As of 20 years ago, UMG held something like 3,000,000 "assets" (and Sony somewhere in the neighborhood of 2,000,000). If even only half of UMGs assets were tapes that you wanted to digitize, and each tape only took you 30 minutes to successfully transfer, you're still looking at 85 man years of labor to complete the task. I think Warner tried to digitize their entire library of mixed masters some years back but paused the work amongst budget cuts, and those only represent a fraction of their overall holdings.
With this kind of thing you're also running into questions of "when is good enough good enough?" What do you digitize to, 192/24 PCM? Single, double or quadruple-rate DSD? What happens if digital technology improves audibly 10 or 20 years from now, or someone invents a Jules Verne-ian breakthrough technology for tape playback that can digitally scan or read analog tape with a laser akin to the ELP laser turntable?
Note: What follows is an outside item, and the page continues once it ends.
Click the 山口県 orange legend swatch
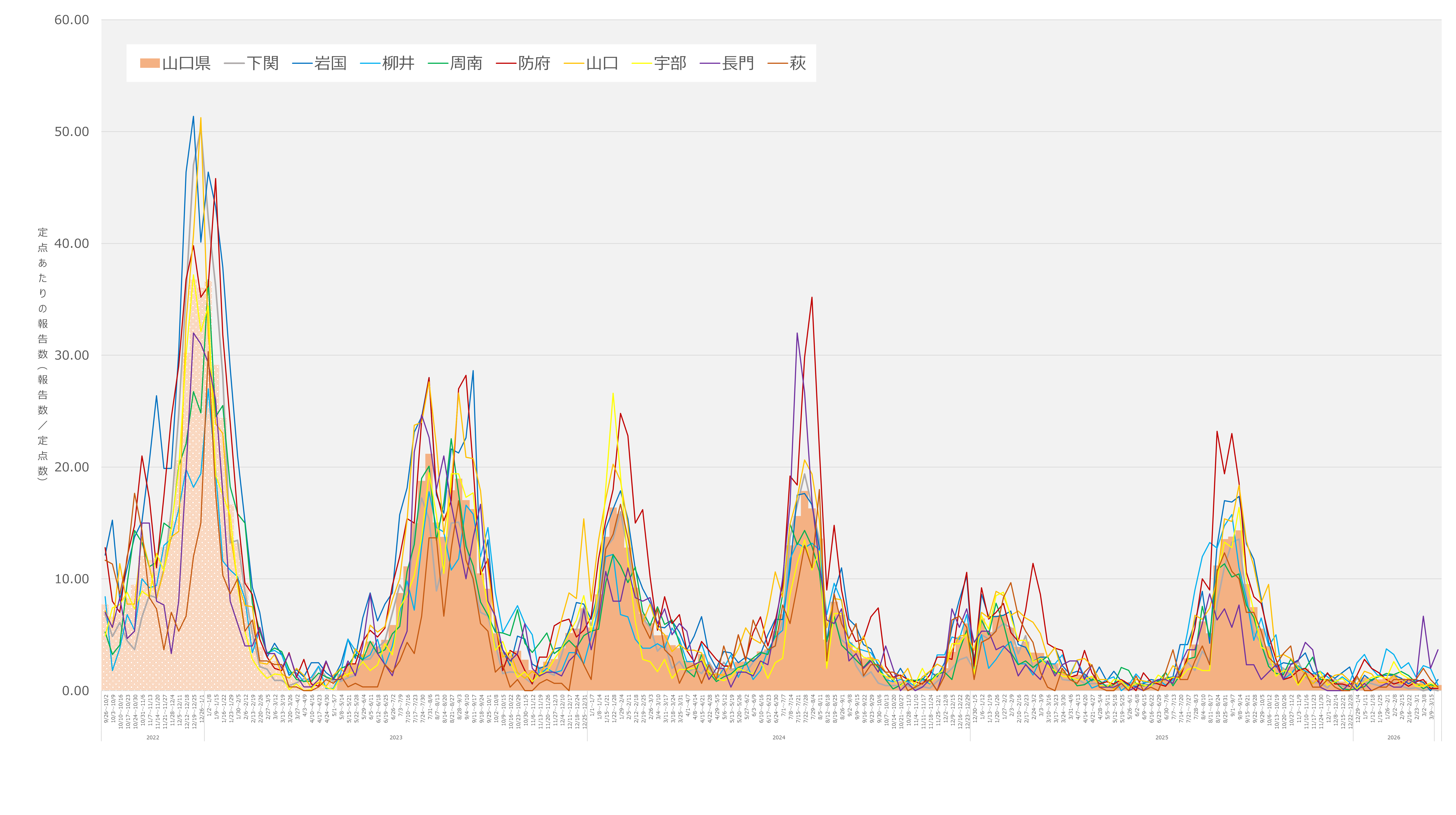150,63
Surely it would obsolete everything you've done before, and you'd have to start again - I don't think labels want to get into a 'painting the Golden Gate Bridge' situation where it takes so long to do something that you start over again every time you finish, either.
Labels are in the business of spending money on things they can make money off selling - it would be nice if they did digitize everything, but there aren't enough hours in a lifetime for them to complete it, and not enough benevolent shareholders that would support the idea.